• [Exercise]: Copy each of the following lines character for character, leaving out nothing.

[Element lookup records]
>>>
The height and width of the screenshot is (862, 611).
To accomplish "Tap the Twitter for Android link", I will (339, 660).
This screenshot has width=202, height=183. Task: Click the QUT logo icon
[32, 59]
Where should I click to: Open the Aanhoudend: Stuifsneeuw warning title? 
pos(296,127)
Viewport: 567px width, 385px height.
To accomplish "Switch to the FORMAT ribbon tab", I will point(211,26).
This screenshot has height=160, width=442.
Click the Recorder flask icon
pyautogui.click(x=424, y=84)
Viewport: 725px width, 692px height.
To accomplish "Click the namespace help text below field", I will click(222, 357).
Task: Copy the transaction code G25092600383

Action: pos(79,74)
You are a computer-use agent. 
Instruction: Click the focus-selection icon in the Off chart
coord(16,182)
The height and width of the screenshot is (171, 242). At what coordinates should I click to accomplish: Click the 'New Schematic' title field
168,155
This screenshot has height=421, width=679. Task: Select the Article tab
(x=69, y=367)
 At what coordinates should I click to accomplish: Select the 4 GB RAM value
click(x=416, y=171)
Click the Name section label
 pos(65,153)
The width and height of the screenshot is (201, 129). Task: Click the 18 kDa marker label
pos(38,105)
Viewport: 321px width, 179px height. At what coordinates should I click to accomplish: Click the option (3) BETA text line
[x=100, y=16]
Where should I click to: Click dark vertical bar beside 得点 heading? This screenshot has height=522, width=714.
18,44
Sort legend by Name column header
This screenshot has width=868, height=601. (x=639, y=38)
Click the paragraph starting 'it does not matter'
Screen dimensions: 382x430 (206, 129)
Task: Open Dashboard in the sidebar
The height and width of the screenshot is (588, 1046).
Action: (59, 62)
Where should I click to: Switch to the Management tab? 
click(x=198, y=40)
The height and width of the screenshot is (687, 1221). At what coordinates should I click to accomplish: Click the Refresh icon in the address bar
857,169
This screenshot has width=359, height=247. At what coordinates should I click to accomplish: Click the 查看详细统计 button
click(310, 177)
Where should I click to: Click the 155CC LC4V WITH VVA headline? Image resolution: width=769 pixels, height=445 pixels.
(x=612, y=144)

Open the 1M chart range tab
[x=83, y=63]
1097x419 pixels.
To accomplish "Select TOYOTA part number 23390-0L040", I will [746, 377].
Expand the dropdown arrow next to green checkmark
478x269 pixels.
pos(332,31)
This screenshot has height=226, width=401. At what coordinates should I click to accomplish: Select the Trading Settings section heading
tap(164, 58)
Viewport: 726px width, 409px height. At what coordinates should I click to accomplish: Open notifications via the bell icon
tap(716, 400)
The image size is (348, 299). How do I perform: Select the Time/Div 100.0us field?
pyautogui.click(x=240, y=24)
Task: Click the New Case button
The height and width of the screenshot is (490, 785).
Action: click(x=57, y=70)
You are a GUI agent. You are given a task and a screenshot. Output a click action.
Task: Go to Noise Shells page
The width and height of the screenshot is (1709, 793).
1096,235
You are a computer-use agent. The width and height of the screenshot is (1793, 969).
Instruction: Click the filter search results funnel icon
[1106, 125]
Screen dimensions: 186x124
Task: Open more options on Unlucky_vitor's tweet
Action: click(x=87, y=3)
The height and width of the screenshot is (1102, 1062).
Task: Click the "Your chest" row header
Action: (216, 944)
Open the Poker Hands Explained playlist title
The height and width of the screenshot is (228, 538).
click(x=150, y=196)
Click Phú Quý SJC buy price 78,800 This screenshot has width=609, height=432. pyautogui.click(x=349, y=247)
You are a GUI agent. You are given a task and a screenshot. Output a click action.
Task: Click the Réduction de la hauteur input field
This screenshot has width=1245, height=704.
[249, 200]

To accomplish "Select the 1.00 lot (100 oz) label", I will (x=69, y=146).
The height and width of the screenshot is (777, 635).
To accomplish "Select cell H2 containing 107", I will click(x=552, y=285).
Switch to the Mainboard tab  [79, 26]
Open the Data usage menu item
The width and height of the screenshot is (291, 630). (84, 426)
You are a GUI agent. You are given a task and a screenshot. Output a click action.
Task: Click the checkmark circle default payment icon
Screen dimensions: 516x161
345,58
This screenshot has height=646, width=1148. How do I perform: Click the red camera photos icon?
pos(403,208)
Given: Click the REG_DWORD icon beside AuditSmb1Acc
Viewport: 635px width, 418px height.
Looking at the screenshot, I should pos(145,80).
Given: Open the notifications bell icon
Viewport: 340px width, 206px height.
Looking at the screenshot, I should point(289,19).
<<<
• [Problem solution]:
The height and width of the screenshot is (862, 611).
To accomplish "Tap the Twitter for Android link", I will (339, 660).
This screenshot has width=202, height=183. Task: Click the QUT logo icon
[32, 59]
Where should I click to: Open the Aanhoudend: Stuifsneeuw warning title? 
pos(296,127)
Viewport: 567px width, 385px height.
To accomplish "Switch to the FORMAT ribbon tab", I will point(211,26).
This screenshot has height=160, width=442.
Click the Recorder flask icon
pyautogui.click(x=424, y=84)
Viewport: 725px width, 692px height.
To accomplish "Click the namespace help text below field", I will click(222, 357).
Task: Copy the transaction code G25092600383

Action: pos(79,74)
You are a computer-use agent. 
Instruction: Click the focus-selection icon in the Off chart
coord(16,182)
The height and width of the screenshot is (171, 242). At what coordinates should I click to accomplish: Click the 'New Schematic' title field
168,155
This screenshot has height=421, width=679. Task: Select the Article tab
(x=69, y=367)
 At what coordinates should I click to accomplish: Select the 4 GB RAM value
click(x=416, y=171)
Click the Name section label
 pos(65,153)
The width and height of the screenshot is (201, 129). Task: Click the 18 kDa marker label
pos(38,105)
Viewport: 321px width, 179px height. At what coordinates should I click to accomplish: Click the option (3) BETA text line
[x=100, y=16]
Where should I click to: Click dark vertical bar beside 得点 heading? This screenshot has height=522, width=714.
18,44
Sort legend by Name column header
This screenshot has width=868, height=601. (x=639, y=38)
Click the paragraph starting 'it does not matter'
Screen dimensions: 382x430 (206, 129)
Task: Open Dashboard in the sidebar
The height and width of the screenshot is (588, 1046).
Action: (59, 62)
Where should I click to: Switch to the Management tab? 
click(x=198, y=40)
The height and width of the screenshot is (687, 1221). At what coordinates should I click to accomplish: Click the Refresh icon in the address bar
857,169
This screenshot has width=359, height=247. At what coordinates should I click to accomplish: Click the 查看详细统计 button
click(310, 177)
Where should I click to: Click the 155CC LC4V WITH VVA headline? Image resolution: width=769 pixels, height=445 pixels.
(x=612, y=144)

Open the 1M chart range tab
[x=83, y=63]
1097x419 pixels.
To accomplish "Select TOYOTA part number 23390-0L040", I will [746, 377].
Expand the dropdown arrow next to green checkmark
478x269 pixels.
pos(332,31)
This screenshot has height=226, width=401. At what coordinates should I click to accomplish: Select the Trading Settings section heading
tap(164, 58)
Viewport: 726px width, 409px height. At what coordinates should I click to accomplish: Open notifications via the bell icon
tap(716, 400)
The image size is (348, 299). How do I perform: Select the Time/Div 100.0us field?
pyautogui.click(x=240, y=24)
Task: Click the New Case button
The height and width of the screenshot is (490, 785).
Action: click(x=57, y=70)
You are a GUI agent. You are given a task and a screenshot. Output a click action.
Task: Go to Noise Shells page
The width and height of the screenshot is (1709, 793).
1096,235
You are a computer-use agent. The width and height of the screenshot is (1793, 969).
Instruction: Click the filter search results funnel icon
[1106, 125]
Screen dimensions: 186x124
Task: Open more options on Unlucky_vitor's tweet
Action: click(x=87, y=3)
The height and width of the screenshot is (1102, 1062).
Task: Click the "Your chest" row header
Action: (216, 944)
Open the Poker Hands Explained playlist title
The height and width of the screenshot is (228, 538).
click(x=150, y=196)
Click Phú Quý SJC buy price 78,800 This screenshot has width=609, height=432. pyautogui.click(x=349, y=247)
You are a GUI agent. You are given a task and a screenshot. Output a click action.
Task: Click the Réduction de la hauteur input field
This screenshot has width=1245, height=704.
[249, 200]

To accomplish "Select the 1.00 lot (100 oz) label", I will (x=69, y=146).
The height and width of the screenshot is (777, 635).
To accomplish "Select cell H2 containing 107", I will click(x=552, y=285).
Switch to the Mainboard tab  [79, 26]
Open the Data usage menu item
The width and height of the screenshot is (291, 630). (84, 426)
You are a GUI agent. You are given a task and a screenshot. Output a click action.
Task: Click the checkmark circle default payment icon
Screen dimensions: 516x161
345,58
This screenshot has height=646, width=1148. How do I perform: Click the red camera photos icon?
pos(403,208)
Given: Click the REG_DWORD icon beside AuditSmb1Acc
Viewport: 635px width, 418px height.
Looking at the screenshot, I should pos(145,80).
Given: Open the notifications bell icon
Viewport: 340px width, 206px height.
Looking at the screenshot, I should point(289,19).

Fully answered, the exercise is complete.